**Set task:** Carry over the data from the very beginning down through the line containing "click(x=949, y=475)", adding 67 to every coordinate in the answers. Leave the pictures out.

☆ ☆ ☆ ☆

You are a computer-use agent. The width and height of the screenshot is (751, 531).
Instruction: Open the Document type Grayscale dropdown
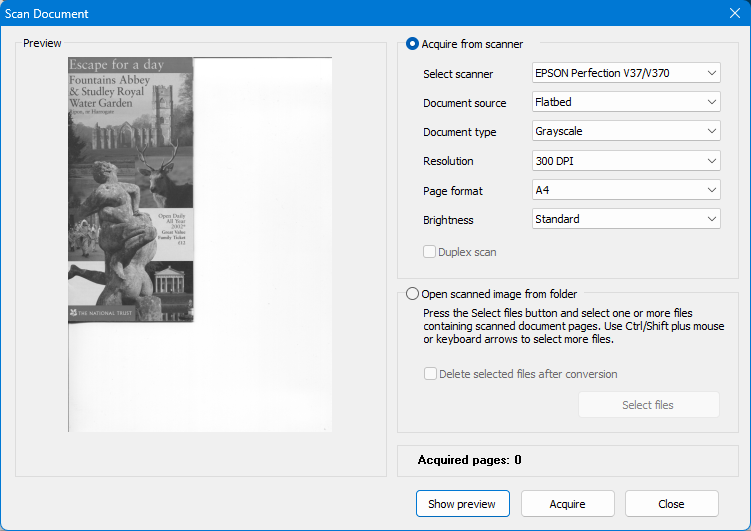pyautogui.click(x=626, y=131)
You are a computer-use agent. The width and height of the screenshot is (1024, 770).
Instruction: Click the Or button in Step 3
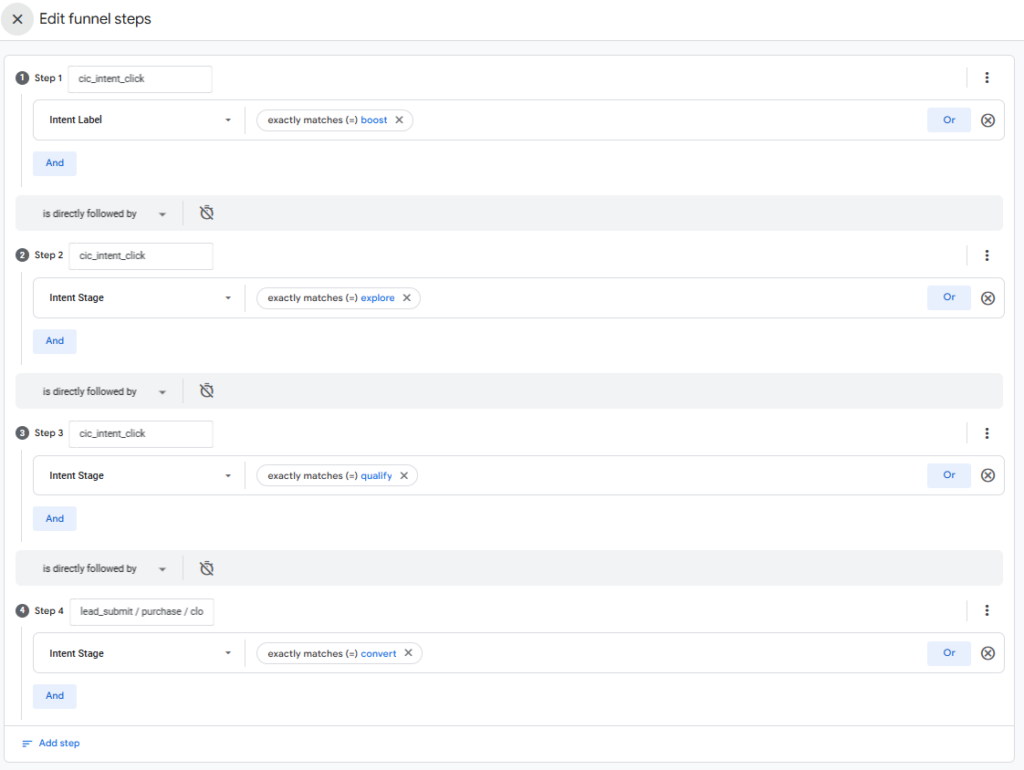click(x=949, y=475)
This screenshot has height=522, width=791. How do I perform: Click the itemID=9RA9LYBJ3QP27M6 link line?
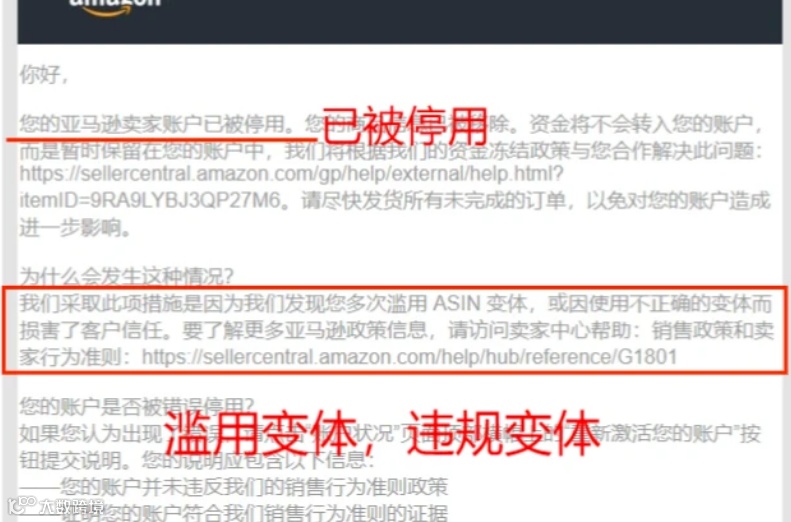[149, 201]
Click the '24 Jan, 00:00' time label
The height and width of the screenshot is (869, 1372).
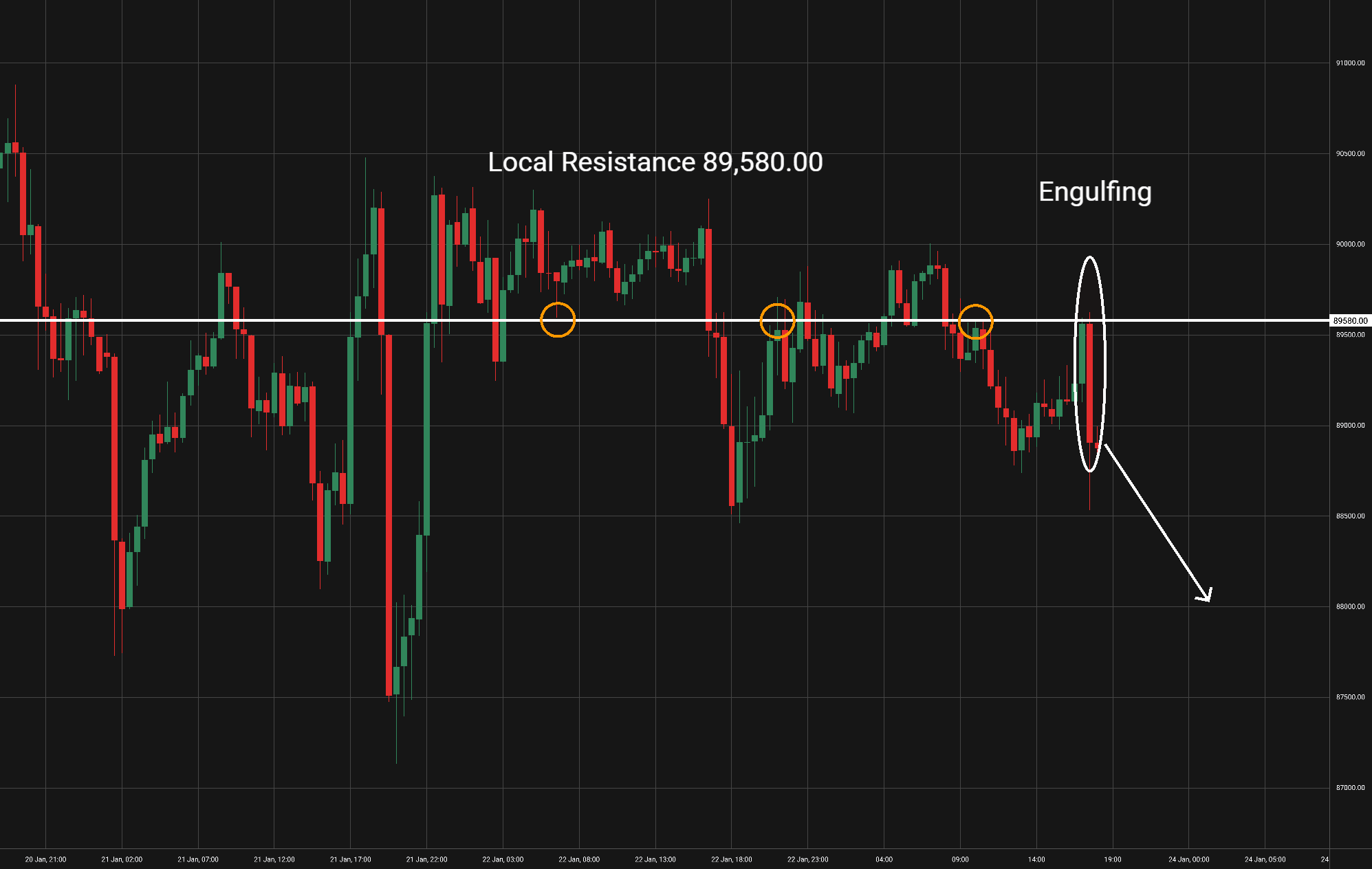tap(1188, 859)
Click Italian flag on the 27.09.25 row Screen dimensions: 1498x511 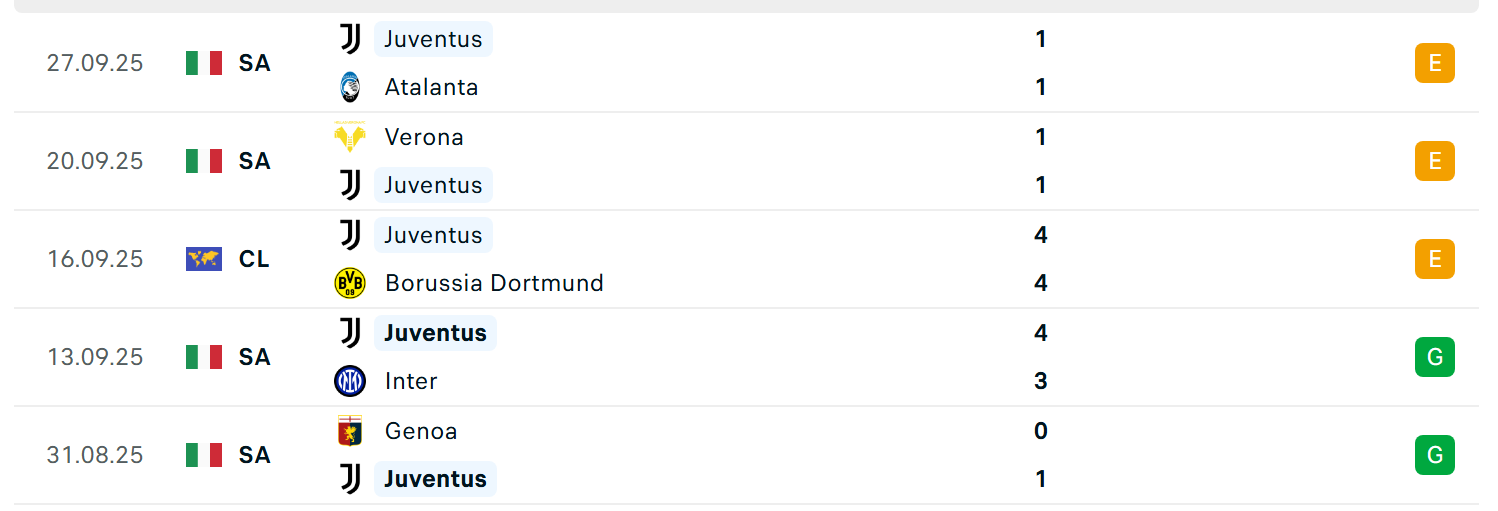204,63
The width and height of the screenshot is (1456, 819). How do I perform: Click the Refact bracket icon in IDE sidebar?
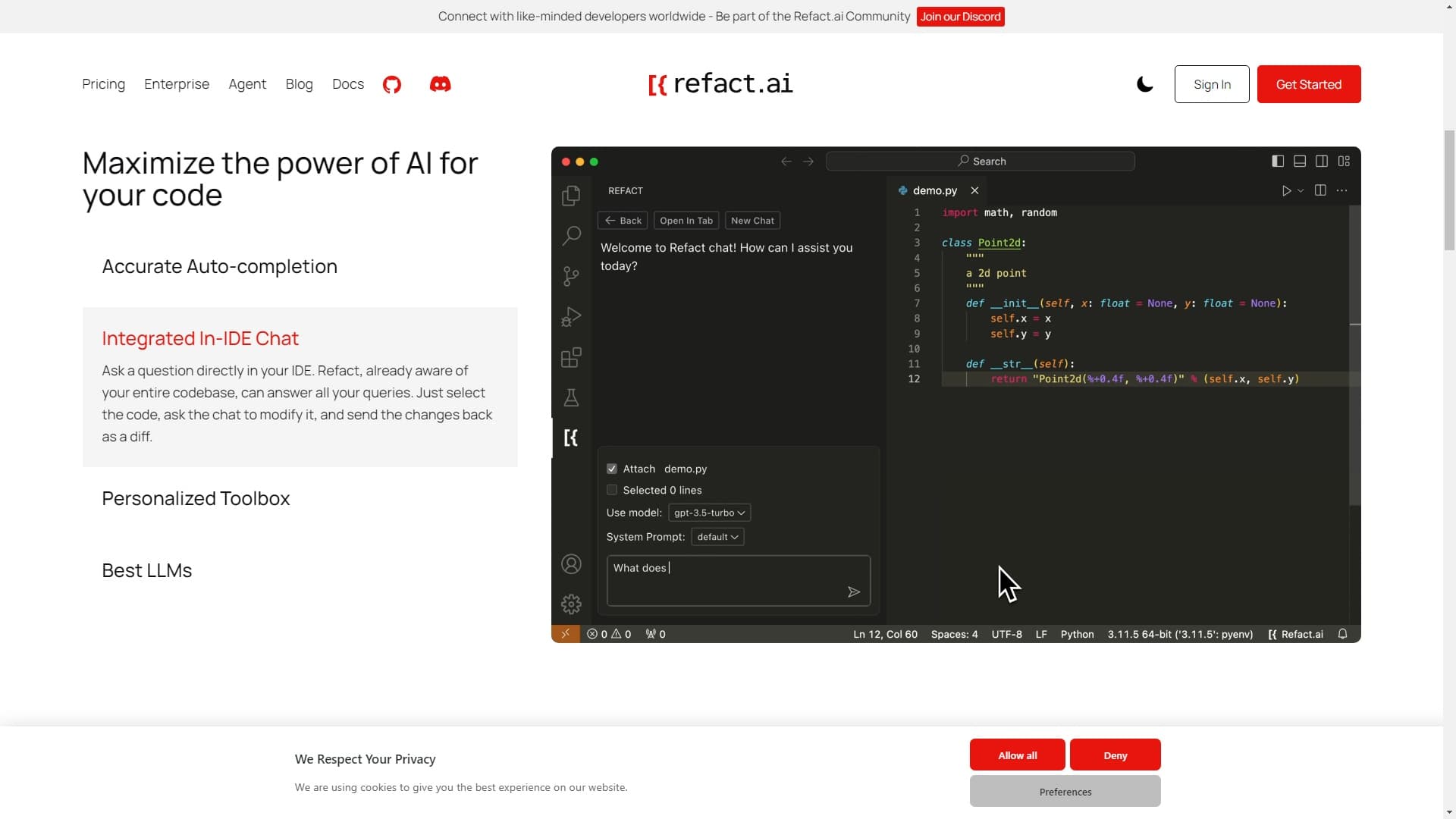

☆ ☆ ☆ ☆

**Answer for this exercise:**
You are a computer-use agent. The width and height of the screenshot is (751, 531).
Instruction: Open the Document type Grayscale dropdown
pyautogui.click(x=693, y=198)
You are a computer-use agent. The width and height of the screenshot is (1024, 770).
Instruction: Click the Or button in Step 3
click(x=1016, y=542)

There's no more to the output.